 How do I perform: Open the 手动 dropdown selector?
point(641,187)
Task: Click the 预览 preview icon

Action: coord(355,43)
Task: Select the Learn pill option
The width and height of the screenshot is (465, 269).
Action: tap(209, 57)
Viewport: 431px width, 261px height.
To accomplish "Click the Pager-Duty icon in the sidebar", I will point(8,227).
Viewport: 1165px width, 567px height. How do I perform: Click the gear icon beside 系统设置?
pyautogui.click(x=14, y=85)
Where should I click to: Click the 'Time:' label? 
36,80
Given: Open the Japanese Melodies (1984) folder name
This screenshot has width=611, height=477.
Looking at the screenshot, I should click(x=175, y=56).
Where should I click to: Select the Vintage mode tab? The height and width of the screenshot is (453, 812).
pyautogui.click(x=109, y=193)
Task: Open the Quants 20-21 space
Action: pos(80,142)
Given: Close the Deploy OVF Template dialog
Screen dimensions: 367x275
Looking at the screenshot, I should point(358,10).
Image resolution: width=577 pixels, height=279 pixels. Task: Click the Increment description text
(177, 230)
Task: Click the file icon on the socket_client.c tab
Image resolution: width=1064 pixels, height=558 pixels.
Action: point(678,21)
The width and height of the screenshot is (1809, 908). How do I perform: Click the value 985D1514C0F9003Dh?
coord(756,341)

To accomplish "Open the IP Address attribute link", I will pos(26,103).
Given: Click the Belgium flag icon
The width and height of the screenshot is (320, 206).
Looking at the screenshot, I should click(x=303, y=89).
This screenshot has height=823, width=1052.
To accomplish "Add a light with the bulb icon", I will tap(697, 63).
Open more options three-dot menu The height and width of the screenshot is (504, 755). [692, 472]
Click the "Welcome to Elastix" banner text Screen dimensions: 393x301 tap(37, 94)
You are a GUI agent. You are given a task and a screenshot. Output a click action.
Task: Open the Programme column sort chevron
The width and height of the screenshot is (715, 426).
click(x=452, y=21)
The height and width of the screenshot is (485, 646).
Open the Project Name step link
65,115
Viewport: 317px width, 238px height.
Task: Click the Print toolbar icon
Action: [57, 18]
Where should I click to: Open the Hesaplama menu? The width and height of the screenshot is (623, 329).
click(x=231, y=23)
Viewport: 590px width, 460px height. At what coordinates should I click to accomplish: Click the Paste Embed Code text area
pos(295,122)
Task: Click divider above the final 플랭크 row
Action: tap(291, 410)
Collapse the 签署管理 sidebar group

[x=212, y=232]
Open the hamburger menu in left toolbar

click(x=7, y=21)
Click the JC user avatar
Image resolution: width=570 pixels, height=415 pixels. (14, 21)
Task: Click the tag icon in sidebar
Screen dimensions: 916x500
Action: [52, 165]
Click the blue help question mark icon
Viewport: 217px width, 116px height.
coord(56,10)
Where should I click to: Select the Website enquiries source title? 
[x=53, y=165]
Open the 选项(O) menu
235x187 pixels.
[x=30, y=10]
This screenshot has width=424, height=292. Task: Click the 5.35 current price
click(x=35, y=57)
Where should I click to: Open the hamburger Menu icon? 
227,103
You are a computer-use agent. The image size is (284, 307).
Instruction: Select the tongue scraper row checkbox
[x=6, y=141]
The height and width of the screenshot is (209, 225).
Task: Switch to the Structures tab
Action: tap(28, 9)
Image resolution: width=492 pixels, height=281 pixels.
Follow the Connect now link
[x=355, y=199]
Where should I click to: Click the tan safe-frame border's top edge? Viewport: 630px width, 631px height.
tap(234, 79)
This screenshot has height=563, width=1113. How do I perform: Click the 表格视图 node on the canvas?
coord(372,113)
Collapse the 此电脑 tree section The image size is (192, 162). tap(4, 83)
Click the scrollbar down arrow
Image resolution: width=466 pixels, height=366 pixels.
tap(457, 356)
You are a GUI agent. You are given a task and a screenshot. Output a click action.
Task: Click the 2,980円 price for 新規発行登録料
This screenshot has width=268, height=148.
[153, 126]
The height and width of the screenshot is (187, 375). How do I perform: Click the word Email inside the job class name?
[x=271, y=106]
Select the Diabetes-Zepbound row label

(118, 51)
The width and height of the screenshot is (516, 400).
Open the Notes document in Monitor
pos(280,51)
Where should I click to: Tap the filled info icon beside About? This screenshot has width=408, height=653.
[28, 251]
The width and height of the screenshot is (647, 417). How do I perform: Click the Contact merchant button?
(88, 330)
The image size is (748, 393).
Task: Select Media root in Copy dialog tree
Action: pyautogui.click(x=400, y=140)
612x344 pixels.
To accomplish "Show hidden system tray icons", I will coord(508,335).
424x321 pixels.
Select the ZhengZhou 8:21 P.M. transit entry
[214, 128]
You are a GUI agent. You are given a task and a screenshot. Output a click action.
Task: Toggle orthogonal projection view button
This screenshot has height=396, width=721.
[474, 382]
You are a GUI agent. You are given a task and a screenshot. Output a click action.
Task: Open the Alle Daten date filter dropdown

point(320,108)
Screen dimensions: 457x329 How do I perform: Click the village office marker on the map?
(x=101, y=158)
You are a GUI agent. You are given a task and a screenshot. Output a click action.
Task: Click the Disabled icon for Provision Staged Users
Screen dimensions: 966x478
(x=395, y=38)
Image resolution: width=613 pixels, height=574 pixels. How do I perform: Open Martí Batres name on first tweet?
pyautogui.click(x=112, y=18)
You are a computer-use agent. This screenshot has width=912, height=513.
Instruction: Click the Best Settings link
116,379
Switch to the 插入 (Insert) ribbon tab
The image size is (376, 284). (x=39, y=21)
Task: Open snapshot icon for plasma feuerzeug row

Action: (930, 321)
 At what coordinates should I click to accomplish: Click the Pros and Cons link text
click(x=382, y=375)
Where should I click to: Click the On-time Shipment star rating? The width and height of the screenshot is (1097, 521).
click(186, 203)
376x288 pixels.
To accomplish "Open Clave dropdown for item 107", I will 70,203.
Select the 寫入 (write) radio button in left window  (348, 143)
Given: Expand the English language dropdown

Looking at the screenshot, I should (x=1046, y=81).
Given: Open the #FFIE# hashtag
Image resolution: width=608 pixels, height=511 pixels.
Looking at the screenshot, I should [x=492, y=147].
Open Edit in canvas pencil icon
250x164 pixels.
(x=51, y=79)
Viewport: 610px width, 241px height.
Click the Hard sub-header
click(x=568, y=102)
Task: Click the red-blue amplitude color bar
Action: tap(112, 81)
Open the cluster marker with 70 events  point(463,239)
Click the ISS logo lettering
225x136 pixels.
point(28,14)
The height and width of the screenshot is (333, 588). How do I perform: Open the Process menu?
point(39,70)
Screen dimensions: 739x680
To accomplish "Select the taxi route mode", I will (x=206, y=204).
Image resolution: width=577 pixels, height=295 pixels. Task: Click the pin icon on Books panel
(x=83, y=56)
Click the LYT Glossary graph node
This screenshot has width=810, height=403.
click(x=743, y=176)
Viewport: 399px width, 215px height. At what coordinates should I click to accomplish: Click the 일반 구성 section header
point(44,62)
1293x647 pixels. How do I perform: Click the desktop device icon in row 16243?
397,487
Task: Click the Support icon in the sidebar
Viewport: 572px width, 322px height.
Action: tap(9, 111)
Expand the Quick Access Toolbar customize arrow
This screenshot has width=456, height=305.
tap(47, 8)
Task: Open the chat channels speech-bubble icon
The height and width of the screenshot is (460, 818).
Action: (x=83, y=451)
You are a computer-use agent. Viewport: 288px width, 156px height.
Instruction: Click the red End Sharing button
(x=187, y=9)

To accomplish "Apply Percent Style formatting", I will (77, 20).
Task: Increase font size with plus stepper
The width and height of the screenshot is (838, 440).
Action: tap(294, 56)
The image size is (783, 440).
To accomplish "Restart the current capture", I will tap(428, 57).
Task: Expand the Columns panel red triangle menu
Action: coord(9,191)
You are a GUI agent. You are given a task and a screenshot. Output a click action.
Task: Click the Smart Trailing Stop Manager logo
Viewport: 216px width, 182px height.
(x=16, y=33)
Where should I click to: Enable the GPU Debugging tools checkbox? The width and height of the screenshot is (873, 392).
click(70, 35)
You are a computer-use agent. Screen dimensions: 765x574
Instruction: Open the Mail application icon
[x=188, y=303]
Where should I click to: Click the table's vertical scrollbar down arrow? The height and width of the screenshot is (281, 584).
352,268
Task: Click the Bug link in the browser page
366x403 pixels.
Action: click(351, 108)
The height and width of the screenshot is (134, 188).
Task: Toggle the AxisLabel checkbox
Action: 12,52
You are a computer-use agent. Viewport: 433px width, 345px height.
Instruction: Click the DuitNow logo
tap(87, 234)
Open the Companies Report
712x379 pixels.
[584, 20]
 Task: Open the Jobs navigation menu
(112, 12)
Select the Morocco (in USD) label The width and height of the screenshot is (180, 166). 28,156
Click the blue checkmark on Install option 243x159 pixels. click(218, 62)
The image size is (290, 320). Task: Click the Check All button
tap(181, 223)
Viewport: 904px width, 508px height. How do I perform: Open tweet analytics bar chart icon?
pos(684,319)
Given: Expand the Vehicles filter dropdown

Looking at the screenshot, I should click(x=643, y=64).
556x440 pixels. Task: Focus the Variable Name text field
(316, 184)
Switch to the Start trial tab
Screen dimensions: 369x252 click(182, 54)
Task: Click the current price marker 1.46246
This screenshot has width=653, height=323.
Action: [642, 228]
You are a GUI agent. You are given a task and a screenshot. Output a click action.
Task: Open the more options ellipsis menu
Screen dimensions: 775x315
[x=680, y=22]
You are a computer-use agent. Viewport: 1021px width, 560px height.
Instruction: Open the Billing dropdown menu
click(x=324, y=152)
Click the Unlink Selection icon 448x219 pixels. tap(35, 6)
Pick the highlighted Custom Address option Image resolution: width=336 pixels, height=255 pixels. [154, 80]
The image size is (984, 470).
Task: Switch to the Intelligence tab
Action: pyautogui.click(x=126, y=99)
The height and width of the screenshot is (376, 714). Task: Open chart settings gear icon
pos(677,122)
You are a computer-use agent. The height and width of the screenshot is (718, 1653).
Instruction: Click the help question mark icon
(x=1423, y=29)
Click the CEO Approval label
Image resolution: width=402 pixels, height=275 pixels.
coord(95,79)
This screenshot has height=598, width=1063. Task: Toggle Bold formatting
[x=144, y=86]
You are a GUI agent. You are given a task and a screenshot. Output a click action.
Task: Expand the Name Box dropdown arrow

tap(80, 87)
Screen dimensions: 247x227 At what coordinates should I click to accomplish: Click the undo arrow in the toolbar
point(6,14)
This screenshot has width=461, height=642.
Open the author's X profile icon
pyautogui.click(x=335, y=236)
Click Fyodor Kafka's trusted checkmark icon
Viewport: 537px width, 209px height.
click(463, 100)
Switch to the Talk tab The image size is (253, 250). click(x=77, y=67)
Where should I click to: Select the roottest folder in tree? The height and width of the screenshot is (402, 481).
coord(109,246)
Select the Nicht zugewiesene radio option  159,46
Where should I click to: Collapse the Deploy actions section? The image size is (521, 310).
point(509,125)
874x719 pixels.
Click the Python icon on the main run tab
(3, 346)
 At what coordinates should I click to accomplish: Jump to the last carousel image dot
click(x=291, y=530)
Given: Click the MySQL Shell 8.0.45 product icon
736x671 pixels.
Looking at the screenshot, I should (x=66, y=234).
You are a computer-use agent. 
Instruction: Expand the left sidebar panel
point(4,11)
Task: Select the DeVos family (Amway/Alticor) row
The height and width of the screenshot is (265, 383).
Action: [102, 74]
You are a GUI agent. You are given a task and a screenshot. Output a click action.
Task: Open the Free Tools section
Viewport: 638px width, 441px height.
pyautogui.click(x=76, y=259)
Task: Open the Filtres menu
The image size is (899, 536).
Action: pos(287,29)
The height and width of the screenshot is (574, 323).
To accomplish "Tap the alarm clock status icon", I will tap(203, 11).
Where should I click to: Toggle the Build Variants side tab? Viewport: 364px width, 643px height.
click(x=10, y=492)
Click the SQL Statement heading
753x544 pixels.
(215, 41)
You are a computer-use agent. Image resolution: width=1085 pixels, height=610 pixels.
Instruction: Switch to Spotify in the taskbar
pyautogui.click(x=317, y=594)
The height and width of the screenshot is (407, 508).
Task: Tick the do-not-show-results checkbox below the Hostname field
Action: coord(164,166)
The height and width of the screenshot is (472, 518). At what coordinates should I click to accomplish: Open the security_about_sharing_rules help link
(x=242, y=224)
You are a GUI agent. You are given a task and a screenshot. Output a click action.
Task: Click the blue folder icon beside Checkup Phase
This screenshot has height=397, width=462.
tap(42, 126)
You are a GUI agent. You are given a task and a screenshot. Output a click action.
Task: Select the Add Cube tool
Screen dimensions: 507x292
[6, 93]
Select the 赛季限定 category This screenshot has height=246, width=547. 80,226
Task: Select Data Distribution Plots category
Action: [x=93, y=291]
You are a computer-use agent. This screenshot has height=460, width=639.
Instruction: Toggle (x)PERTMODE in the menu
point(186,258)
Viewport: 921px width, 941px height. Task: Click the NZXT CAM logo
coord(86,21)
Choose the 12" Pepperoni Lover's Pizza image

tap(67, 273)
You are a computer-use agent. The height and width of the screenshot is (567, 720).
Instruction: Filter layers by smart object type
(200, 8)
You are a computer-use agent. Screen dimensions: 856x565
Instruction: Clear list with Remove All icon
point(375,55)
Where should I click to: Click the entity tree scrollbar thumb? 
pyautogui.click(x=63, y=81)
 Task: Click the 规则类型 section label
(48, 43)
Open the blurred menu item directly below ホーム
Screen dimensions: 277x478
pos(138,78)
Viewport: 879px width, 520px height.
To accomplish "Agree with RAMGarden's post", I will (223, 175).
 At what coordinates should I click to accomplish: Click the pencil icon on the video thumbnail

▸ **Task item**
Taking the entries above, restate exactly those lines that fall between the line with "Task: Select the Learn pill option" and the line with "Given: Close the Deploy OVF Template dialog", keeping both of those lines too.

▸ **Written response**
Task: Select the Learn pill option
The width and height of the screenshot is (465, 269).
Action: tap(209, 57)
Viewport: 431px width, 261px height.
To accomplish "Click the Pager-Duty icon in the sidebar", I will point(8,227).
Viewport: 1165px width, 567px height. How do I perform: Click the gear icon beside 系统设置?
pyautogui.click(x=14, y=85)
Where should I click to: Click the 'Time:' label? 
36,80
Given: Open the Japanese Melodies (1984) folder name
This screenshot has width=611, height=477.
Looking at the screenshot, I should click(x=175, y=56).
Where should I click to: Select the Vintage mode tab? The height and width of the screenshot is (453, 812).
pyautogui.click(x=109, y=193)
Task: Open the Quants 20-21 space
Action: pos(80,142)
Given: Close the Deploy OVF Template dialog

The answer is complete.